Récemment, une raison supplémentaire de préserver la Free China est venue, pour certains, s’ajouter à la liste. En juin dernier, Chiau Wen-yan regardait pour la première fois le documentaire réalisé par Robin Greenberg lorsqu’un îlot qui apparaît sur les images tournées par Calvin Mehlert en 1955 a attiré son attention. On voit l’équipage jeter l’ancre sur le rivage d’un îlot désert et un des marins gravir une pente pour obtenir une meilleure vue d’ensemble. « J’ai toutes les raisons de croire qu’il s’agissait de l’île principale de l’archipel des Diaoyutai. » Chiau Wen-yan a confirmé cette hypothèse en vérifiant des documents indiquant les routes maritimes de la région et le journal de bord de l’équipage de la Free China, ainsi qu’en comparant les images tournées par Calvin Mehlert avec des photos prises récemment sur les Diaoyutai. Il a rapidement annoncé sa découverte lors d’une conférence de presse à laquelle participait un représentant du ministère de l’Intérieur chargé de rassembler tous les documents susceptibles de confirmer la souveraineté de la République de Chine sur l’archipel. Les Diaoyutai font en effet l’objet d’une dispute de souveraineté avec Pékin et avec le Japon.

Robin Greenberg cherche maintenant des financements pour achever un second documentaire, consacré cette fois-ci au retour de la jonque à Taiwan. De son côté, la mairie de Keelung veut en faire la pièce maîtresse d’une campagne de promotion touristique axée sur l’identité maritime de la ville.

Extraits de données:
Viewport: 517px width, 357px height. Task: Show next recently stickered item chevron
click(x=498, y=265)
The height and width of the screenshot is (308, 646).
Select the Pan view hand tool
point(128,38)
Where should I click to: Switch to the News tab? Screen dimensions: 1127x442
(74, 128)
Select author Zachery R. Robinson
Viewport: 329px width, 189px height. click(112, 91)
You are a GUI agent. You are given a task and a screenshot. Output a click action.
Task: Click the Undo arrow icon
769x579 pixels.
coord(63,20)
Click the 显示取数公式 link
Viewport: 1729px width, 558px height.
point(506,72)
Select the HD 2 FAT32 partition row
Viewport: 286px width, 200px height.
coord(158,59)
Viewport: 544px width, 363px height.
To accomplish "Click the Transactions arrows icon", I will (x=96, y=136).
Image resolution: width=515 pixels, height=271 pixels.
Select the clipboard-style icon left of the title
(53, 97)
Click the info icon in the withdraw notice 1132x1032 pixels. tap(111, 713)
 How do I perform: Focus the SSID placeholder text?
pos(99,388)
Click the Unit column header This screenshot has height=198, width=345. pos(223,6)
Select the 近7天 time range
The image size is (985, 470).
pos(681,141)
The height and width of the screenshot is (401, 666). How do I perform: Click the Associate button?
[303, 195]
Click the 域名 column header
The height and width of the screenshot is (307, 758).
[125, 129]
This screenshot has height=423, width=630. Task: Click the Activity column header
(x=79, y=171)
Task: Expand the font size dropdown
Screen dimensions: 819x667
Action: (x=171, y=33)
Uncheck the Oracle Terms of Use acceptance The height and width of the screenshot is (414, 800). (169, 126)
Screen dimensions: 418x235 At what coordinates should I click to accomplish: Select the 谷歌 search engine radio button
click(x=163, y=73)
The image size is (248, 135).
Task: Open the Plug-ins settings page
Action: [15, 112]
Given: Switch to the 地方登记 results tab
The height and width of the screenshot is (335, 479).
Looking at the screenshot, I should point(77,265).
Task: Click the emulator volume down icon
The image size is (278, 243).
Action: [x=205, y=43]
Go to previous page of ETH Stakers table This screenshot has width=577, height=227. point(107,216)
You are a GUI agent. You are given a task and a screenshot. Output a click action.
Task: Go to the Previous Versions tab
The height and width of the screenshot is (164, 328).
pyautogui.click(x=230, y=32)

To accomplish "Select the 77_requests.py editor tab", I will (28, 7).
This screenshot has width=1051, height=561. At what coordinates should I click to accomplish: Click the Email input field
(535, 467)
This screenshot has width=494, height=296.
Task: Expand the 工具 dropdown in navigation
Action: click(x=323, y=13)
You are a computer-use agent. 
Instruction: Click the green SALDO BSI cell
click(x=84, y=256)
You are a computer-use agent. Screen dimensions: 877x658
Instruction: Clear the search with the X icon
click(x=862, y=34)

Tâche à réaliser A: D'après l'extrait sur la jonque Free China, avec qui les Diaoyutai font-elles l'objet d'une dispute de souveraineté ?
Tâche à réaliser B: Recopiez le passage de l'extrait sur la jonque Free China qui va de « Robin Greenberg cherche » jusqu'à « de la ville. ».

Résultat A: Avec Pékin et avec le Japon.

Résultat B:
Robin Greenberg cherche maintenant des financements pour achever un second documentaire, consacré cette fois-ci au retour de la jonque à Taiwan. De son côté, la mairie de Keelung veut en faire la pièce maîtresse d’une campagne de promotion touristique axée sur l’identité maritime de la ville.